Your instructions: Skip all pictures. Write out the data below from its first line through the line that contains "Read our Blog (489, 2003)".

Collected data entries:
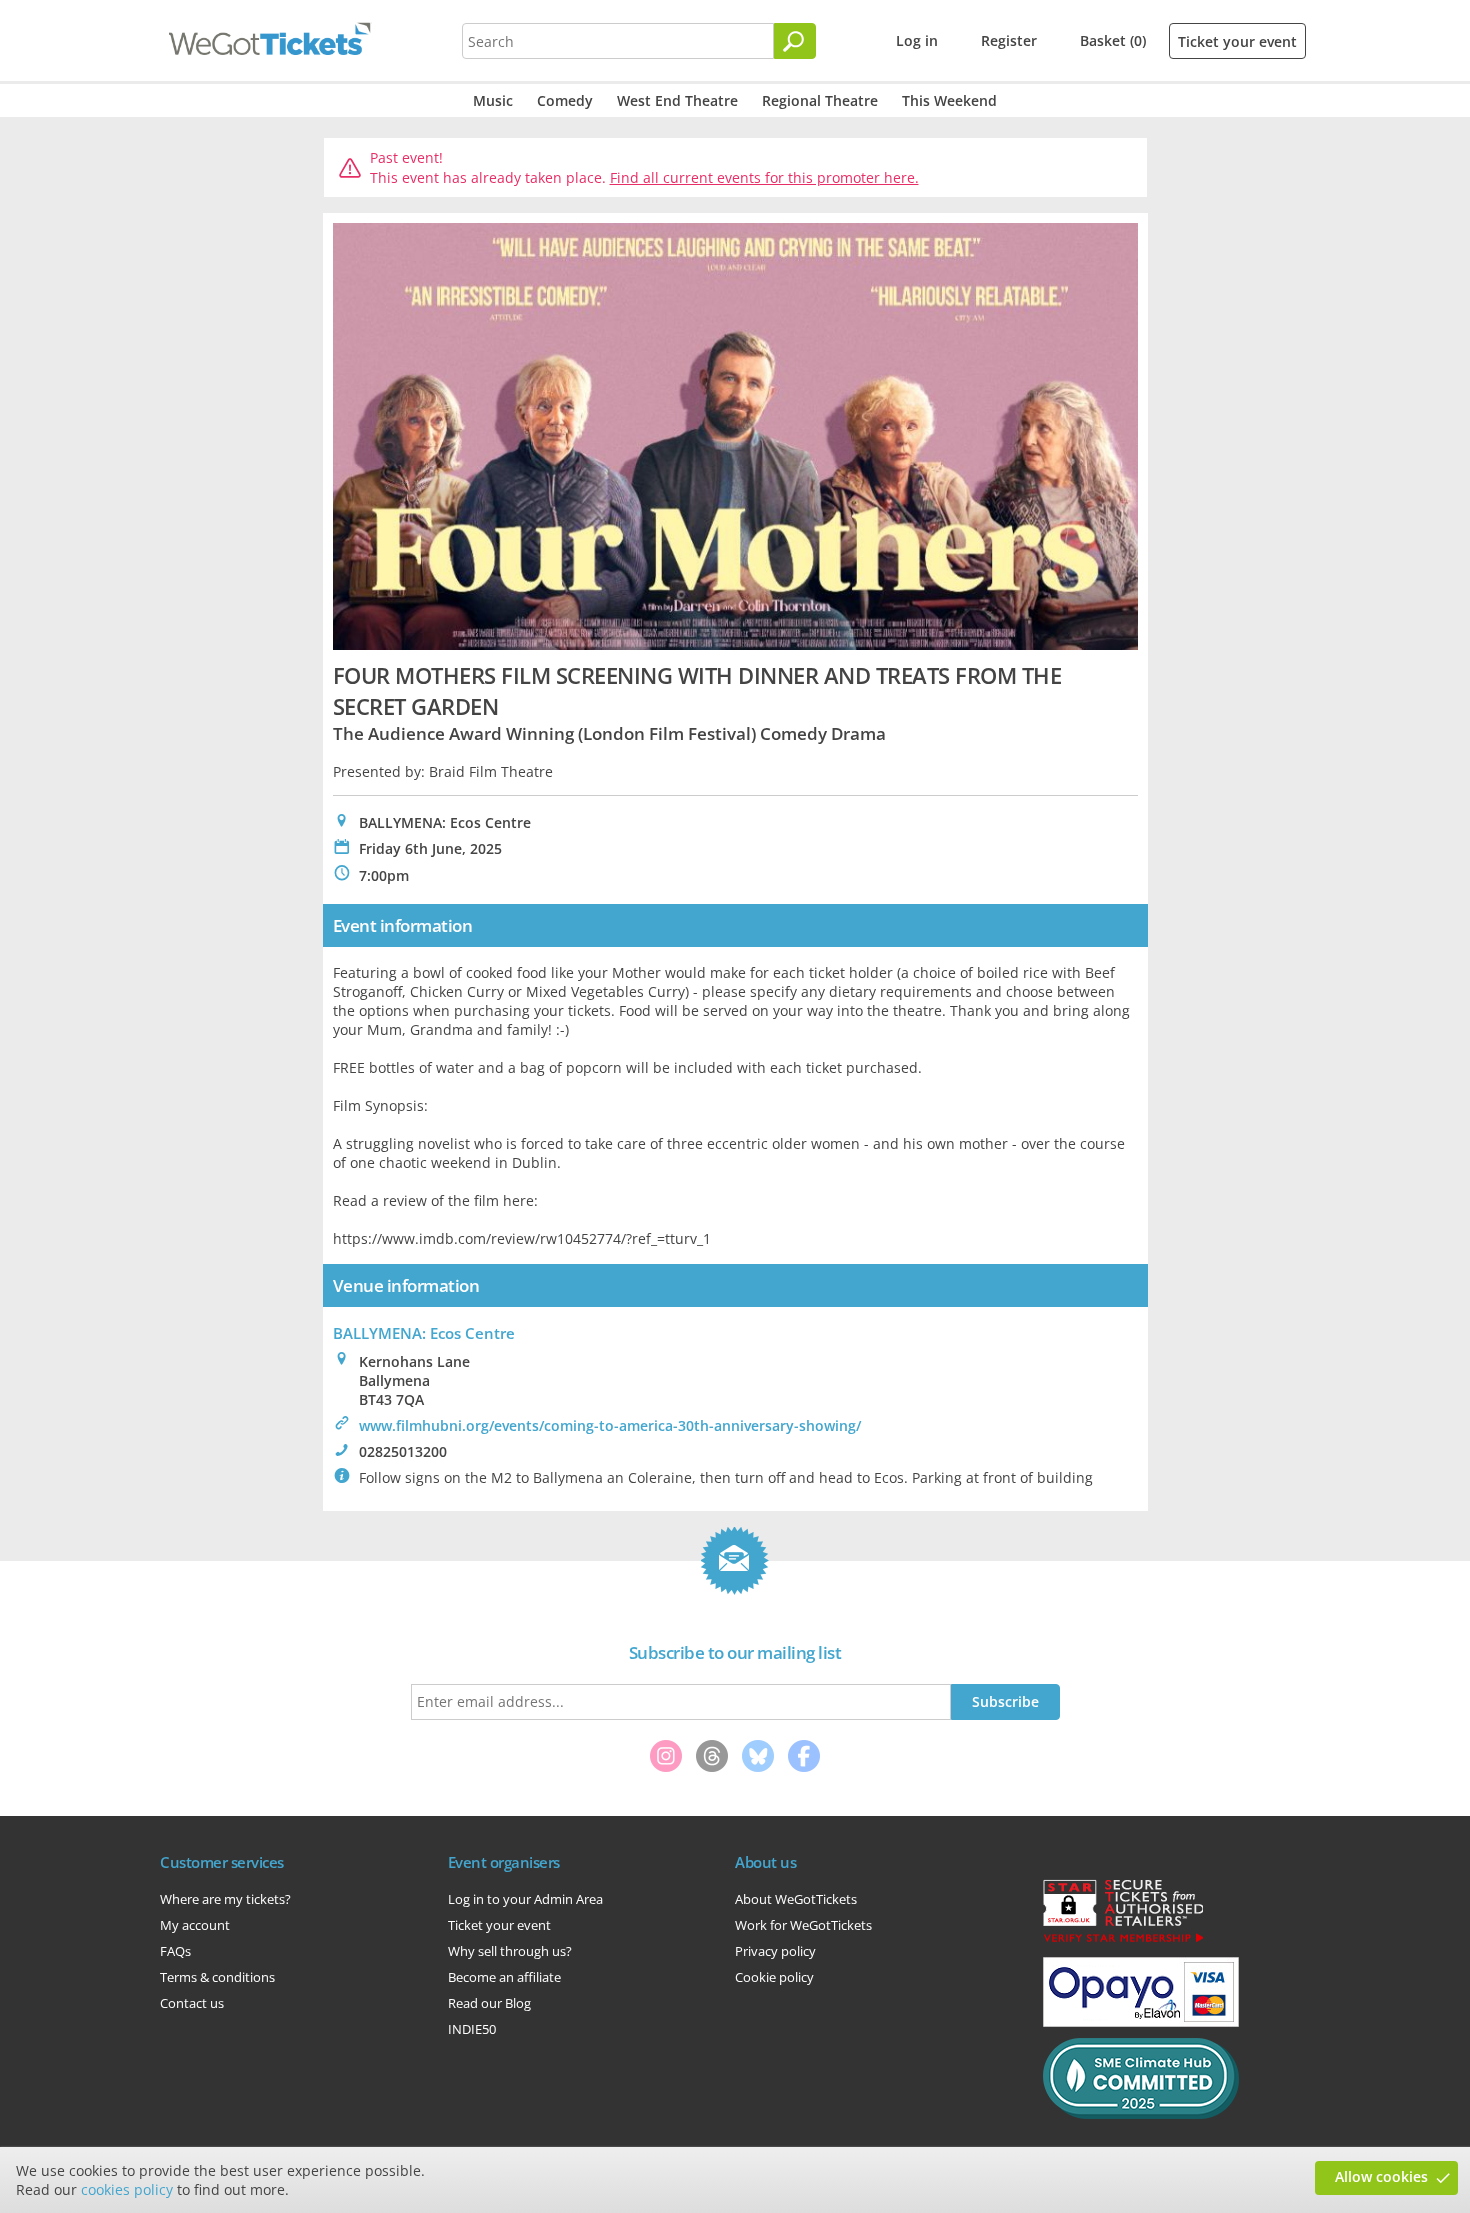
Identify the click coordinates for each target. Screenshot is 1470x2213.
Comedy (565, 100)
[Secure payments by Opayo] (1141, 2022)
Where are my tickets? (225, 1899)
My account (195, 1925)
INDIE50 (472, 2029)
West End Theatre (677, 100)
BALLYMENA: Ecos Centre (424, 1333)
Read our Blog (489, 2003)
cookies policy (127, 2189)
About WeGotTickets (796, 1899)
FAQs (175, 1951)
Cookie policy (774, 1977)
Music (493, 100)
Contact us (192, 2003)
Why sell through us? (510, 1951)
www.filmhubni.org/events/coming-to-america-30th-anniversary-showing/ (610, 1425)
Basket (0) (1113, 40)
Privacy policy (775, 1951)
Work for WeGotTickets (803, 1925)
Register (1009, 40)
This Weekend (949, 100)
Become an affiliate (504, 1977)
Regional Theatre (820, 100)
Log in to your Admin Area (525, 1899)
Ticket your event (1237, 41)
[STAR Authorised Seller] (1123, 1941)
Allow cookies (1381, 2176)
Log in (917, 40)
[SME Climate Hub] (1141, 2114)
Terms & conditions (217, 1977)
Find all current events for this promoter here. (764, 177)
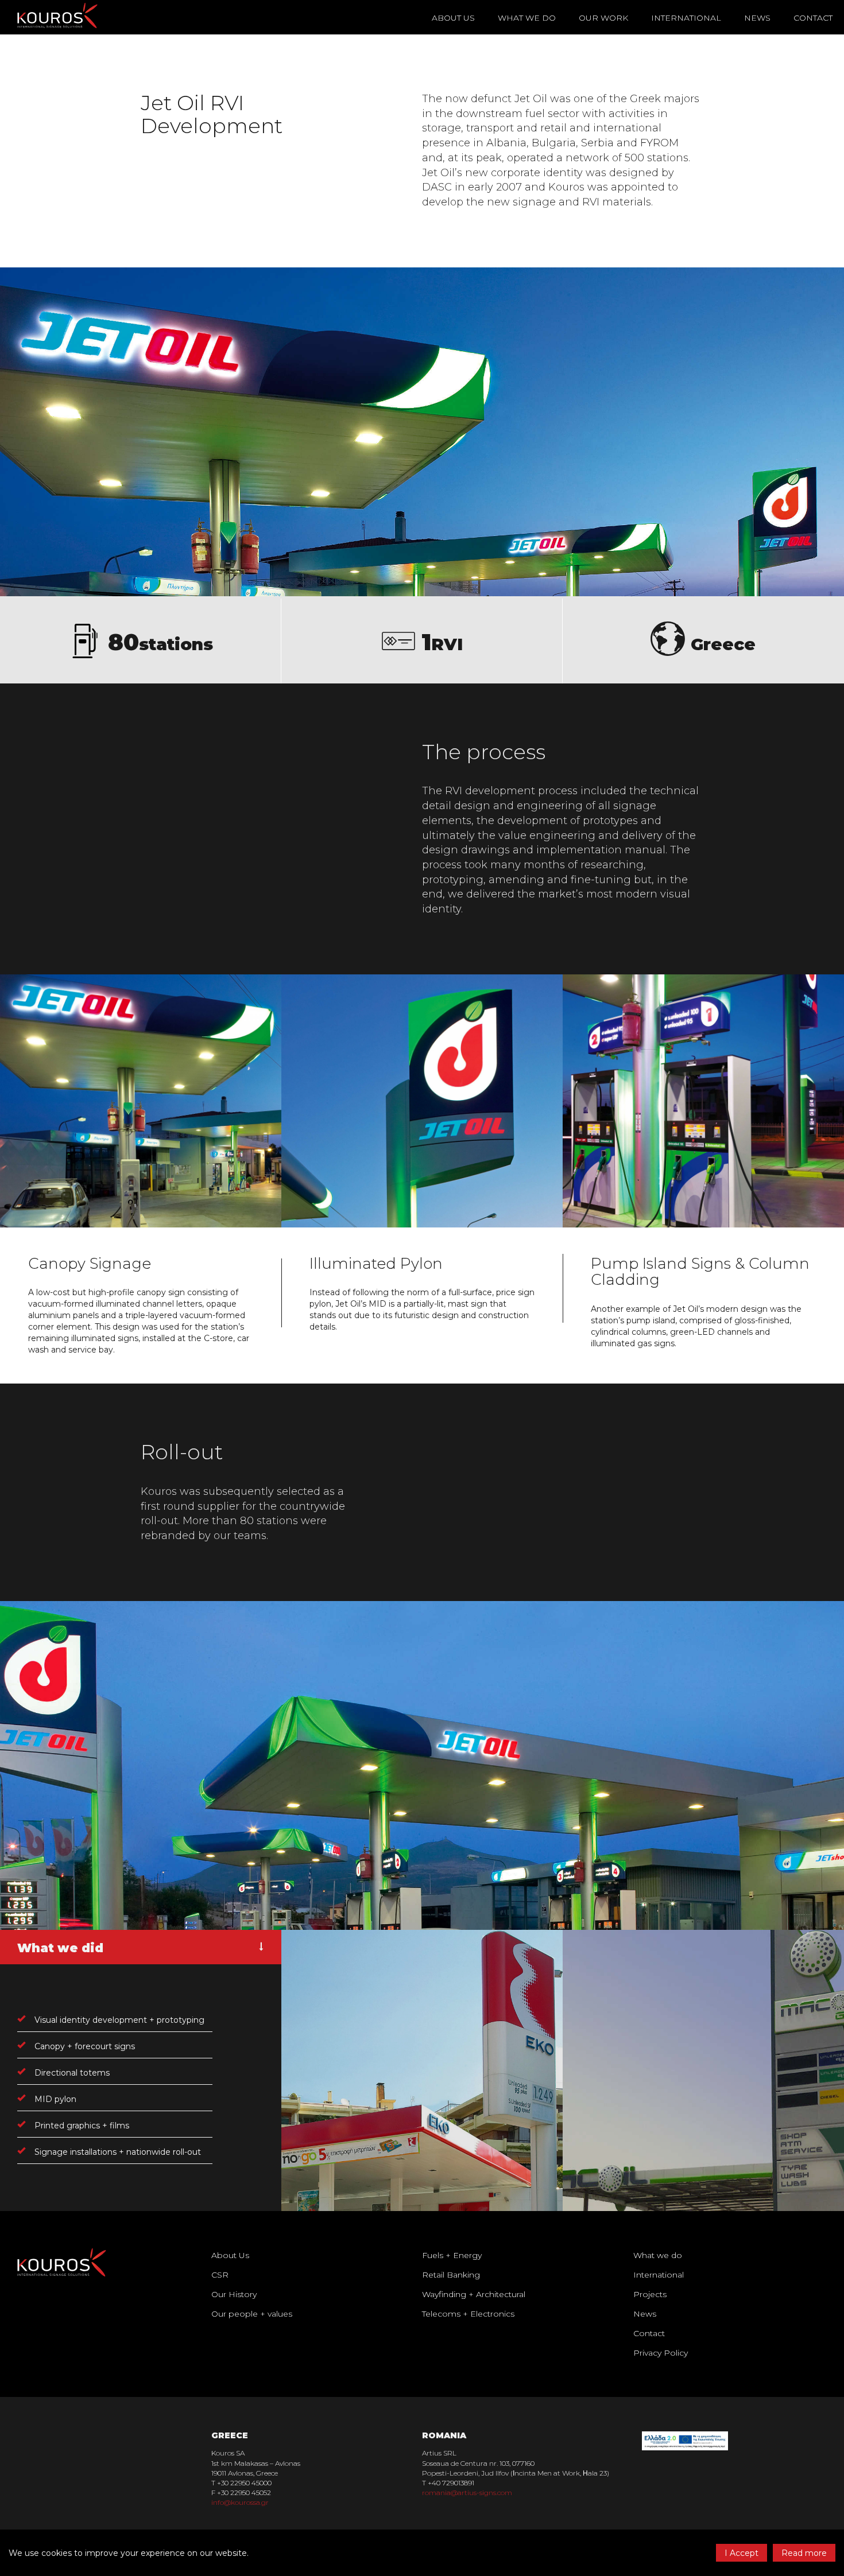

Reply:
Identify the click coordinates for each target. Screenshot is 1470x2213.
Comedy (565, 100)
[Secure payments by Opayo] (1141, 2022)
Where are my tickets? (225, 1899)
My account (195, 1925)
INDIE50 (472, 2029)
West End Theatre (677, 100)
BALLYMENA: Ecos Centre (424, 1333)
Read our Blog (489, 2003)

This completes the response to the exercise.